■ **Page excerpt**:
————————

Arsonic acid
- Names: Preferred IUPAC name Arsonic acid

Identifiers
- CAS Number: 36465-76-6;
- 3D model (JSmol): Interactive image;
- ChEBI: CHEBI:29850;
- ChemSpider: 140865;
- PubChem CID: 5491620;
- UNII: BZ0G20838B;
- CompTox Dashboard (EPA): DTXSID5058515 ;

Properties
- Chemical formula: AsH_{3}O_{3}
- Molar mass: 125.943 g·mol^{−1}
- Conjugate base: Hydrogen arsonate

= Arsonic acid =

Arsenous acid (As(OH)_{3}) is the stable tautomer of H_{3}AsO_{3}.

Phosphorous acid (also called phosphonic acid) exists as the pentavalent tautomer, in contrast to H_{3}AsO_{3}.

————————

■ **Recorded information**:
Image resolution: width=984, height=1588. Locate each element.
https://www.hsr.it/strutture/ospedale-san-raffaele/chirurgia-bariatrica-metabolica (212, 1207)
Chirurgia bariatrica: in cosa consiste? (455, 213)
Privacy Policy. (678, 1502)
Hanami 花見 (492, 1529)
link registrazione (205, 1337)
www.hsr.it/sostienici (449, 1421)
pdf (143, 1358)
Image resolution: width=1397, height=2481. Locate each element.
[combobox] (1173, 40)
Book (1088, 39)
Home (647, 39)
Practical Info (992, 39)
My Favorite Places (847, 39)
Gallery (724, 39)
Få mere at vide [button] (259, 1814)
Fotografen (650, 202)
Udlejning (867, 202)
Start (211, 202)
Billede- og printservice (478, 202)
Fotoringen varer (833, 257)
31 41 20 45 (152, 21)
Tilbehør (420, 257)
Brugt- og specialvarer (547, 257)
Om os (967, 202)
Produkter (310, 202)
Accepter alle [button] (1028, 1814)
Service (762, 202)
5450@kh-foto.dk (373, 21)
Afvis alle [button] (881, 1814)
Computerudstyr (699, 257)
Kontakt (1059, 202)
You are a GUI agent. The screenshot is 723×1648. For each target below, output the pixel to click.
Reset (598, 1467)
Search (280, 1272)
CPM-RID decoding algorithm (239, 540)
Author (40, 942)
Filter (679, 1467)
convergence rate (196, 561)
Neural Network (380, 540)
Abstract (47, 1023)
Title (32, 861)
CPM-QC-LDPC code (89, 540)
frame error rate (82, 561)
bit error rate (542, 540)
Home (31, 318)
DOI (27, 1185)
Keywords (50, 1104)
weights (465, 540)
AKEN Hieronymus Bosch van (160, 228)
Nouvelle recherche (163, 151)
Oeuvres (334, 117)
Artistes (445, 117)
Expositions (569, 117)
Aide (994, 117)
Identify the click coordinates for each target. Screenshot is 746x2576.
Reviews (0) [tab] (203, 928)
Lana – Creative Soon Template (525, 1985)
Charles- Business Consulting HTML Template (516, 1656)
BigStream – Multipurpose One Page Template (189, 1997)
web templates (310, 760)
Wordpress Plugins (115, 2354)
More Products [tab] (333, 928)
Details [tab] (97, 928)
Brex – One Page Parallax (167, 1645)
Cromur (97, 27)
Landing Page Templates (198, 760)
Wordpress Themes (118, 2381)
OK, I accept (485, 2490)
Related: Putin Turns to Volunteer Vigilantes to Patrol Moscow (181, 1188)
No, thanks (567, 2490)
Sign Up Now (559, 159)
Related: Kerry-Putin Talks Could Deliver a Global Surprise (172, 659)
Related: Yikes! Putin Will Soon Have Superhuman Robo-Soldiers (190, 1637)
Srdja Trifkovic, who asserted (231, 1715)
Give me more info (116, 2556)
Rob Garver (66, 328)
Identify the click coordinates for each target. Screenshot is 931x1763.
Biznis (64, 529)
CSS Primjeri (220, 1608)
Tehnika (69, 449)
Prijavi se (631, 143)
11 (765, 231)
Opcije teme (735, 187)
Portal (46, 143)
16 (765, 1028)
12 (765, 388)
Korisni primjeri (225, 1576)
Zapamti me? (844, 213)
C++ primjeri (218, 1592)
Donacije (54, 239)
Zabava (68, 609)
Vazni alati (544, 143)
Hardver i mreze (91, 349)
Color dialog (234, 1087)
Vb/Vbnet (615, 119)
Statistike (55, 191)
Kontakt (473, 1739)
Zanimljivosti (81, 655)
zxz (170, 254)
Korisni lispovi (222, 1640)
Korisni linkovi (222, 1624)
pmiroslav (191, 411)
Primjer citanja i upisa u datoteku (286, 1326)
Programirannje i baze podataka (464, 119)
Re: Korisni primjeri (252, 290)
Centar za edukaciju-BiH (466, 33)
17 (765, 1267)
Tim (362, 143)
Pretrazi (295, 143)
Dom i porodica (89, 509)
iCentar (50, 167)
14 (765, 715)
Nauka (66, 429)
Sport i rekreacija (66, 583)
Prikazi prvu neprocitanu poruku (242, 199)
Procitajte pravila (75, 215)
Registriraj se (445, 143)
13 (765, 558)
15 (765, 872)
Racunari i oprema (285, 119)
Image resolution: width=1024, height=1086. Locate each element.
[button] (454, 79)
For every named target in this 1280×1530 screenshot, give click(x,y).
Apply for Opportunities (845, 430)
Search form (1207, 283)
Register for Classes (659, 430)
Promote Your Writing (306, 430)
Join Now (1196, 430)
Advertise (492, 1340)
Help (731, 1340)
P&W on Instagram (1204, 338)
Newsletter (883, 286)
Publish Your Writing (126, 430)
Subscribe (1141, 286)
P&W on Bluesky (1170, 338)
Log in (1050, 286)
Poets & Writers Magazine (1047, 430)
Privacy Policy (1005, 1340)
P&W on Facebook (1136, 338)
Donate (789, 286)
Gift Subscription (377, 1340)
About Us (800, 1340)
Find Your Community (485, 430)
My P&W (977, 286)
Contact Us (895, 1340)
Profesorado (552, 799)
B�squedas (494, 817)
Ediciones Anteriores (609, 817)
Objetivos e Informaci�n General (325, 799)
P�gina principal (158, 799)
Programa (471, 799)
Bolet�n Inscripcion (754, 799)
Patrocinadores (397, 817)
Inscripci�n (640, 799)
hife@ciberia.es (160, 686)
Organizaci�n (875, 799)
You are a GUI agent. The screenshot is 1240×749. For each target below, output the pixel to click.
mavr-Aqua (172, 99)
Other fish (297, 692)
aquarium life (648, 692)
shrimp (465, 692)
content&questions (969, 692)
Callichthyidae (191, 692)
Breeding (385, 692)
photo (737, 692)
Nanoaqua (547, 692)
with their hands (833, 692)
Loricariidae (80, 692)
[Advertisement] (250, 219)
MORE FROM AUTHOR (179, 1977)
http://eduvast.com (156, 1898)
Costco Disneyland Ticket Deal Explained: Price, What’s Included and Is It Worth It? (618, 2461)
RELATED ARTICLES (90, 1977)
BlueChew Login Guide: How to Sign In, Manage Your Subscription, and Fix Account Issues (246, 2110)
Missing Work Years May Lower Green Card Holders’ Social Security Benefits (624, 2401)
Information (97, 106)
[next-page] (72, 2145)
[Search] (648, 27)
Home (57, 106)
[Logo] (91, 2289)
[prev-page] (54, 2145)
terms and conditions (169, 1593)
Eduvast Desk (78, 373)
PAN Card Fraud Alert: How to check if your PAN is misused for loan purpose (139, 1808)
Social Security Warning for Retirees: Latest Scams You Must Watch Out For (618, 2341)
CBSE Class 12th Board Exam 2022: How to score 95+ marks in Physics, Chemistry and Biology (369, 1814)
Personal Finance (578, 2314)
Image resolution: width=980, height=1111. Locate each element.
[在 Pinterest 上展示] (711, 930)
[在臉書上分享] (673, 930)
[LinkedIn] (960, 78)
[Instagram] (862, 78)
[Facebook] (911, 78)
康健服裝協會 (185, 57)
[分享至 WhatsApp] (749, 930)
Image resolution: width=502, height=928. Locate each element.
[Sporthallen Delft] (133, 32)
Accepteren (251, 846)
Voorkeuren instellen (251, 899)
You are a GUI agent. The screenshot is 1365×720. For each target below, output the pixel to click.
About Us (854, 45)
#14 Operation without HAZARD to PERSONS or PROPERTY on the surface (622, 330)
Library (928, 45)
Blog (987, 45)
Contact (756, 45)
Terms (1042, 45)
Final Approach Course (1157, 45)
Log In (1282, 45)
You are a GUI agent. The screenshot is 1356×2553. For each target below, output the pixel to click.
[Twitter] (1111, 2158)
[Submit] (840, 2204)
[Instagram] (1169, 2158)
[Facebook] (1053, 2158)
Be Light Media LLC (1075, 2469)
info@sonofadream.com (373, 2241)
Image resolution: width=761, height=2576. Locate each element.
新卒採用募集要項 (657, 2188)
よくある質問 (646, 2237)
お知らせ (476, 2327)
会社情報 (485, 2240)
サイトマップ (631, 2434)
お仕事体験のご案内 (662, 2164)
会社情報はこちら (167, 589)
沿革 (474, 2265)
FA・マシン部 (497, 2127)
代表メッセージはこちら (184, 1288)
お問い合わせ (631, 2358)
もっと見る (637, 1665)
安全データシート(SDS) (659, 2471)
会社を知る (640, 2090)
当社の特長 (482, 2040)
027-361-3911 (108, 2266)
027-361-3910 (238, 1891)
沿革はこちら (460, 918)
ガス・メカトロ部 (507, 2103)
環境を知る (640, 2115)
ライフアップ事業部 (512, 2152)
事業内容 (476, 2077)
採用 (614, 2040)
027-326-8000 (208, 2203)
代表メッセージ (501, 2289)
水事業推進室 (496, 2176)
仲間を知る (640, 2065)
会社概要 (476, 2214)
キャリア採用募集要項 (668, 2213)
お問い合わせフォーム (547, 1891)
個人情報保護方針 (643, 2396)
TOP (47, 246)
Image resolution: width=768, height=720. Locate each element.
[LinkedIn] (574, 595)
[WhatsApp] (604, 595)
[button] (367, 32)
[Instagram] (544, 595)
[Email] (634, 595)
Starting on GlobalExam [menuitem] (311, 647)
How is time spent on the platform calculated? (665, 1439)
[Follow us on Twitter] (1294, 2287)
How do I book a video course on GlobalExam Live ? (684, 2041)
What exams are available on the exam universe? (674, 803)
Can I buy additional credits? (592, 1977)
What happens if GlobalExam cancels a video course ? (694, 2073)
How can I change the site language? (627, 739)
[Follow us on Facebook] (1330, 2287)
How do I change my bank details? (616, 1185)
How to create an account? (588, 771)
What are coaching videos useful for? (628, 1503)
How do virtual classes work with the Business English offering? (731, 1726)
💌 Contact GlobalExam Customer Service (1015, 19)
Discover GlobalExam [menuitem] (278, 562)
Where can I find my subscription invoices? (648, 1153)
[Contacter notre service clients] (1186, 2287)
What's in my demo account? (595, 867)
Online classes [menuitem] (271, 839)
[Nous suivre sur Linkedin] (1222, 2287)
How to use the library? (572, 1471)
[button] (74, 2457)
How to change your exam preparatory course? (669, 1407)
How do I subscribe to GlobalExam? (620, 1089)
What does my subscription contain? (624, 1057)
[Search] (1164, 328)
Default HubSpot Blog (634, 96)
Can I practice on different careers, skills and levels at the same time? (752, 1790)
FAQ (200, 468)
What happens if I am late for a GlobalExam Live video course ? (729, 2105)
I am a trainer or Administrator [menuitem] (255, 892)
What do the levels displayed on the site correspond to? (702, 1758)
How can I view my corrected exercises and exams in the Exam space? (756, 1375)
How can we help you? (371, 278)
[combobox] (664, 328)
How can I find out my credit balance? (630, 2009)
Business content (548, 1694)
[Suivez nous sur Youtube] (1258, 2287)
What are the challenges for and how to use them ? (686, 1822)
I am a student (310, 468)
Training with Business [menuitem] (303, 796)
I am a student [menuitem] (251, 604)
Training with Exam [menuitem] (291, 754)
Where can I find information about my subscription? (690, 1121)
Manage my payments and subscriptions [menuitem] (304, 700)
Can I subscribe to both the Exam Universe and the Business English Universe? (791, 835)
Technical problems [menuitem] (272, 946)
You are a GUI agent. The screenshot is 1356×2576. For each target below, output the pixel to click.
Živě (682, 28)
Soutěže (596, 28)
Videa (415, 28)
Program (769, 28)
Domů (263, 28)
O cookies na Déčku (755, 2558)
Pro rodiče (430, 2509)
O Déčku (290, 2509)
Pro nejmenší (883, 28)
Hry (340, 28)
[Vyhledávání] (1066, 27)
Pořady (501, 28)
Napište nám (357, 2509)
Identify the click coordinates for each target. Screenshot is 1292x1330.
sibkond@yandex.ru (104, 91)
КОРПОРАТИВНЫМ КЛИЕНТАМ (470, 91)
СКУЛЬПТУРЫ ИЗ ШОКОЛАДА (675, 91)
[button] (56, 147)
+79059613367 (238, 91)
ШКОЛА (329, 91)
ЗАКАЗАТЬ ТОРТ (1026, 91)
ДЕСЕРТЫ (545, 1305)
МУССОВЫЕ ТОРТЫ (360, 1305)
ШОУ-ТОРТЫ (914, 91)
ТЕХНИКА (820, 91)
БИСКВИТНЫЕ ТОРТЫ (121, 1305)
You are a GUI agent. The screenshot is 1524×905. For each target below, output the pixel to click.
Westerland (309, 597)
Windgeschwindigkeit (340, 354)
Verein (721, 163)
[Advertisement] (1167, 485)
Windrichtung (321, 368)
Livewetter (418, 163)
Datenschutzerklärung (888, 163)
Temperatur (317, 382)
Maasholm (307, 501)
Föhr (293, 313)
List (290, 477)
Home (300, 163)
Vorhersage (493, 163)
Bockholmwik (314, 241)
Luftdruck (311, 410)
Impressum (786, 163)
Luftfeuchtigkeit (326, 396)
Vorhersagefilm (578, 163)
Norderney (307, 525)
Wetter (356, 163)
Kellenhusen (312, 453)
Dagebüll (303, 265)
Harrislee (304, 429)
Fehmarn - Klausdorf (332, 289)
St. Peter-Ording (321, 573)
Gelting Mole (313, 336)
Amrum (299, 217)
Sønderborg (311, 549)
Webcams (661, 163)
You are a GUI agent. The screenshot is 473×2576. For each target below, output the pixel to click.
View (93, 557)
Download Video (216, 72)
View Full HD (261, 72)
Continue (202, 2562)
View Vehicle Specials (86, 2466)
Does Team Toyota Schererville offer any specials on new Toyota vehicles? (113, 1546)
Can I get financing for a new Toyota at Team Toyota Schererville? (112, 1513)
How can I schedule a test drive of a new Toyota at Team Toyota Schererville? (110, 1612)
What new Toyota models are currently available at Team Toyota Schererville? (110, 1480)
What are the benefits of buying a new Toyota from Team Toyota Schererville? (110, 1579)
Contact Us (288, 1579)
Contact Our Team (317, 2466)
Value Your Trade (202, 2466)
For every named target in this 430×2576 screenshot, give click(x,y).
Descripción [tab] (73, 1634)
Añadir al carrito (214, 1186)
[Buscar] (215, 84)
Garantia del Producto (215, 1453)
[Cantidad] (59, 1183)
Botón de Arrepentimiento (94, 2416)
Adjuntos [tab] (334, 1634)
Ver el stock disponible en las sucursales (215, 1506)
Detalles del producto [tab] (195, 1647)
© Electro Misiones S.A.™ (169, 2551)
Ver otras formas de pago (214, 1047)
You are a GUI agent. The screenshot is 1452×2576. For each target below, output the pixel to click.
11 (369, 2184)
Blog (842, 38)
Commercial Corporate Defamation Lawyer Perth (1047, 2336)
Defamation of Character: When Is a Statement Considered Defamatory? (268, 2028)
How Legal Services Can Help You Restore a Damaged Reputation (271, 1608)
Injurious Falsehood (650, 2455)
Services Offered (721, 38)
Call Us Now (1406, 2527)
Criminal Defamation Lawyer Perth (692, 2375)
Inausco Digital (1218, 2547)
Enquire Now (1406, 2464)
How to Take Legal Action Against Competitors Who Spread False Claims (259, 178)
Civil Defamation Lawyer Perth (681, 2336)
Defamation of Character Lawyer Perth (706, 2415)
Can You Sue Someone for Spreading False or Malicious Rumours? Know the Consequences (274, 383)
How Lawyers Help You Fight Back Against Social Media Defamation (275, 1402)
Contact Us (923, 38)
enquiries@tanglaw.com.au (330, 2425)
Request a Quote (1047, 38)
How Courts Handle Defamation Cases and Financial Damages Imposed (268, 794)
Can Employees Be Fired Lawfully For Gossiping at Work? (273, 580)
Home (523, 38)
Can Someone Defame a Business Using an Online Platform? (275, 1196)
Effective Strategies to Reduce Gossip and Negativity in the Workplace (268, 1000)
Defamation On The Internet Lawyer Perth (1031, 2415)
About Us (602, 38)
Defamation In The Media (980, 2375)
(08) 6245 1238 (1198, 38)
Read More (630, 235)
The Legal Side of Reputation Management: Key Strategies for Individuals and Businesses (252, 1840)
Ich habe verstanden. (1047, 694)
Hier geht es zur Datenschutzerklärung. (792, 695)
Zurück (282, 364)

————————

■ **Explore the material**:
1. According to the arsonic acid page, which compound is the stable tautomer of H_{3}AsO_{3}?
2. Resume the arsonic acid page after its last sentence.
The listing has no connection to the arsonic acid page.

■ **Answers by task**:
1. Arsenous acid (As(OH)_{3}).

2.
Arsonic acid is the simplest of the arsonic acids. It is a hypothetical compound, although the tautomeric arsenious acid (As(OH)_{3}) is well established. In contrast to the instability of HAsO(OH)_{2}, the phosphorus compound with analogous stoichiometry exists as the tetrahedral tautomer. Similarly, organic derivatives such as phenylarsonic acid are tetrahedral with pentavalent central atom.

There are similar acids that are the same except for having different pnictogens. The phosphorus equivalent is phosphonic acid.